— start MATERIAL PROVIDED —
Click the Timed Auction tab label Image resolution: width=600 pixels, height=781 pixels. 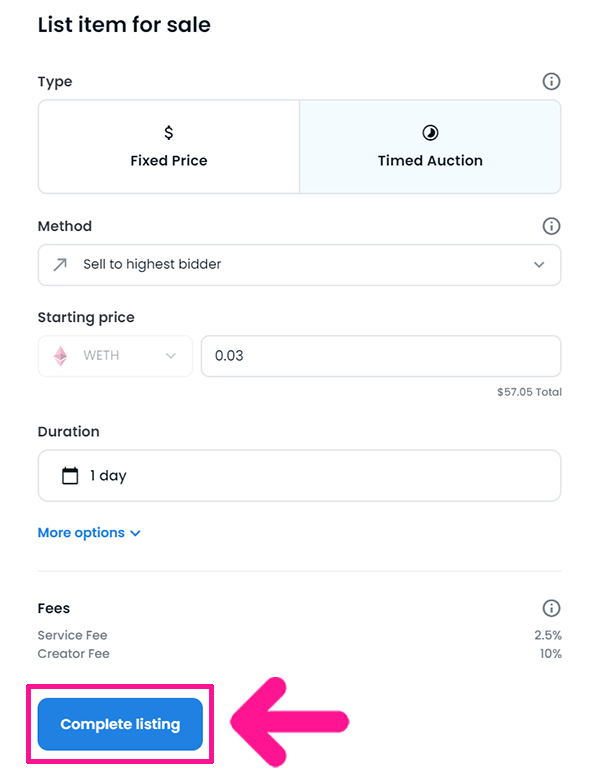430,161
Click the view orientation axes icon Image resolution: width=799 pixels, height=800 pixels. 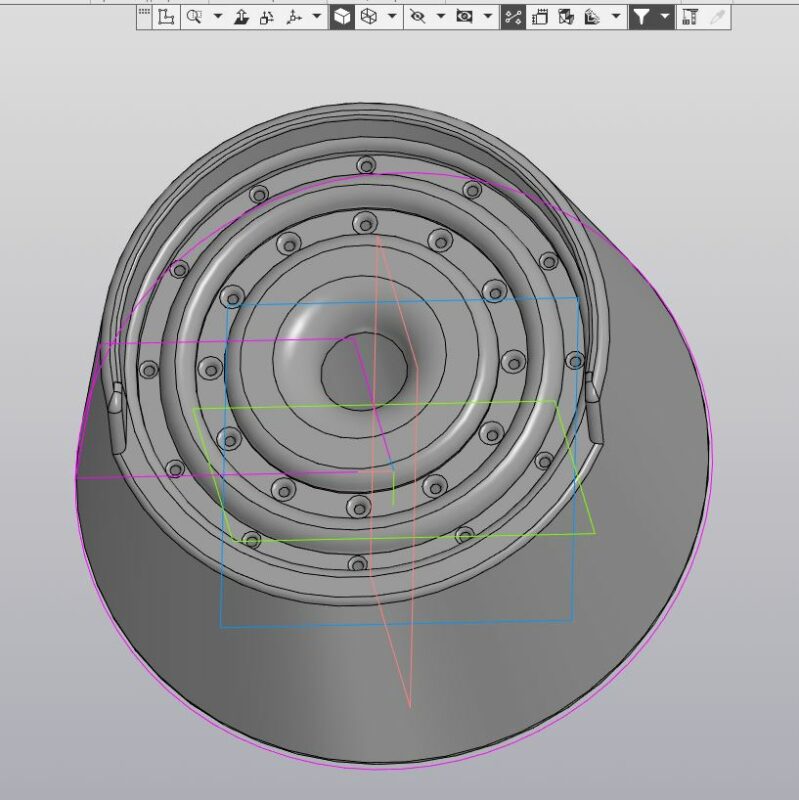pos(294,17)
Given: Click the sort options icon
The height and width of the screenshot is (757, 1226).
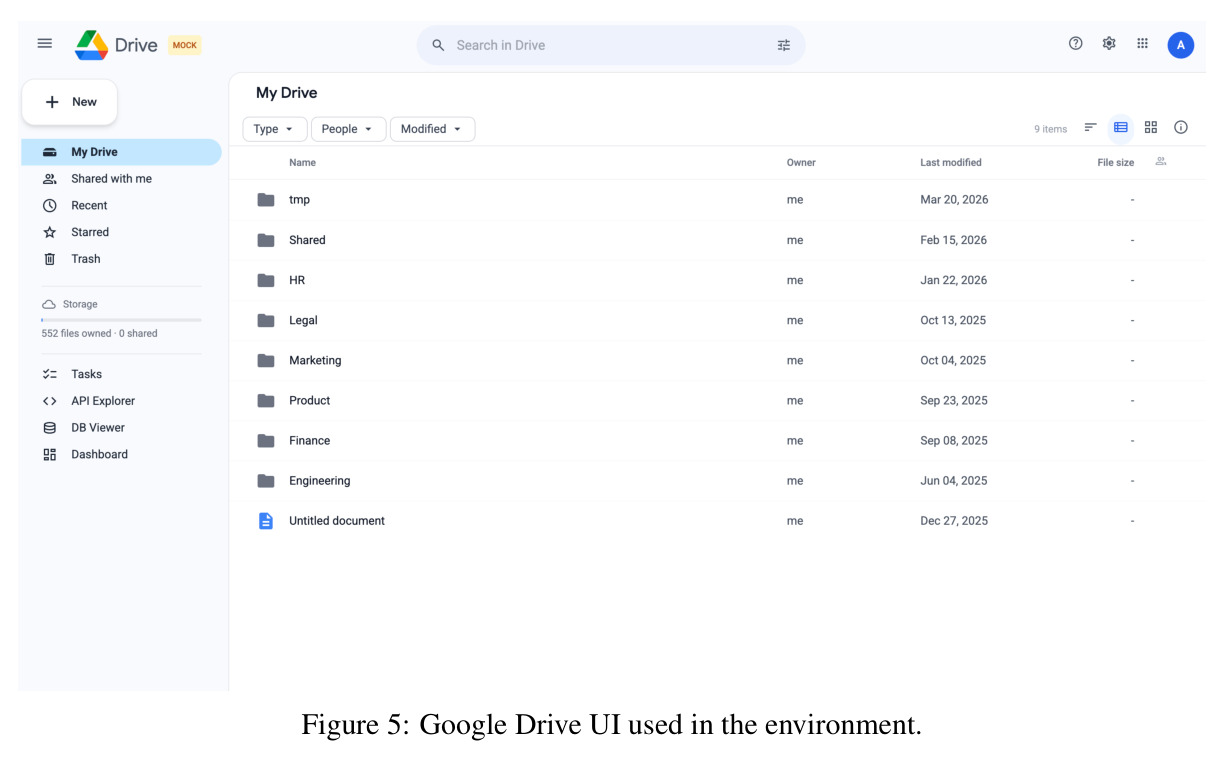Looking at the screenshot, I should (1091, 127).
— end MATERIAL PROVIDED —
Write out the records word for word, beginning at the line that has "Given: Click the sort options icon" and going through the end of the records. Leave the pictures out of your answer.

Given: Click the sort options icon
The height and width of the screenshot is (757, 1226).
Looking at the screenshot, I should (1091, 127).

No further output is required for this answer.